Exercise prompt:
Only the count is wanted here: how many lines of the entries hold the string "computer"?

(Saved entries)
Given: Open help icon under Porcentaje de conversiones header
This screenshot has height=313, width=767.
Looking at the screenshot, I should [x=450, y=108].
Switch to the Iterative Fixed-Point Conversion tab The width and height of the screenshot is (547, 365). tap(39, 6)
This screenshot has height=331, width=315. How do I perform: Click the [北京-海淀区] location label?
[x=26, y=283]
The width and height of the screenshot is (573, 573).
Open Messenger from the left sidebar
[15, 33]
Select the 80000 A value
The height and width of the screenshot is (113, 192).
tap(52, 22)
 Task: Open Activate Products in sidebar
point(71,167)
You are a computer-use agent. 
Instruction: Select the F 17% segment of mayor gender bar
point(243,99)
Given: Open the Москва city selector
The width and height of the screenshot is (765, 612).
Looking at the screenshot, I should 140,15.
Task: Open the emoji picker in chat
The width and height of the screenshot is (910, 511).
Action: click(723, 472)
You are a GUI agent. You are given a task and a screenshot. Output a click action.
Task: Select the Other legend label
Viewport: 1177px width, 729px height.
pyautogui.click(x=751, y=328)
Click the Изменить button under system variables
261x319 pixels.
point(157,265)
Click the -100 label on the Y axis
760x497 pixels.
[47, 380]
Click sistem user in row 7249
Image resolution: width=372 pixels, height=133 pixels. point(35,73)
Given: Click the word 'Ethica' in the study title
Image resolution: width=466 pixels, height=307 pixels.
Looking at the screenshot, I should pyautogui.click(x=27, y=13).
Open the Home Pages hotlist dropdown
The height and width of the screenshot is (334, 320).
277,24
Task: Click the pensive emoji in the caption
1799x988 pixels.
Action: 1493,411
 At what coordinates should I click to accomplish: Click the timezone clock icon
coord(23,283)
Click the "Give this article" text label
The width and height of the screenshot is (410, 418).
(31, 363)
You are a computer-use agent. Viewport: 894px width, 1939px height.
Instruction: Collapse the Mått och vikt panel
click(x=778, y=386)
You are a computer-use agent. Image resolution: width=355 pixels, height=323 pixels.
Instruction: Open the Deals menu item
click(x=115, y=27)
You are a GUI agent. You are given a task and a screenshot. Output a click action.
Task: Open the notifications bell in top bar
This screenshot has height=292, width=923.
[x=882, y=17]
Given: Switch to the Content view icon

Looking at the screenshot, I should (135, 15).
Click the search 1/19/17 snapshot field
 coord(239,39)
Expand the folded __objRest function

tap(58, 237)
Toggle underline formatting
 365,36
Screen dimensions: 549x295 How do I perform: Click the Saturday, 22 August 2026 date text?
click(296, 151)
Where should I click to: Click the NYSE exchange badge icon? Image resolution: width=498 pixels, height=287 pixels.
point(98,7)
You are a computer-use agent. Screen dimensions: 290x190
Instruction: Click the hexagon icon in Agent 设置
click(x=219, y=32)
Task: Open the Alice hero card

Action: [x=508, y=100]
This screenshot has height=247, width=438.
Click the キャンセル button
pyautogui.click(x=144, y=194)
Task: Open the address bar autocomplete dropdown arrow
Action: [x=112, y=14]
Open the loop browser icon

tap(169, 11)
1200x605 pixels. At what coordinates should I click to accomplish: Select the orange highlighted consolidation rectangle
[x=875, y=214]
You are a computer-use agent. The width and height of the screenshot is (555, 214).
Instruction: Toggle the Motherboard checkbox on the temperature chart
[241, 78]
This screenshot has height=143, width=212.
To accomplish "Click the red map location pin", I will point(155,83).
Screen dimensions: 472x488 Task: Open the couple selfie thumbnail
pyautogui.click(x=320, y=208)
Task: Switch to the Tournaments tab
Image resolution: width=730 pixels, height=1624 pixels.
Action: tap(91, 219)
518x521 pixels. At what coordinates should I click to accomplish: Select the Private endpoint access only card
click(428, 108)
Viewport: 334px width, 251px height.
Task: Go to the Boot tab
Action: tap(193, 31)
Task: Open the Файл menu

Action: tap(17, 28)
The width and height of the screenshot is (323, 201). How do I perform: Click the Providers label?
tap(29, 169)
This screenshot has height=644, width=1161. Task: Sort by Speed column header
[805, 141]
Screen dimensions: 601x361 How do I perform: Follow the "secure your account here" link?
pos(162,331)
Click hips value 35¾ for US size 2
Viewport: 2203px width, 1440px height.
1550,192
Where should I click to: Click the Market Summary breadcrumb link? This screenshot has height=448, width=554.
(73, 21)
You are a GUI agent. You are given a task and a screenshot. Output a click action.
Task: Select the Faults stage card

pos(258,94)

Exercise result:
5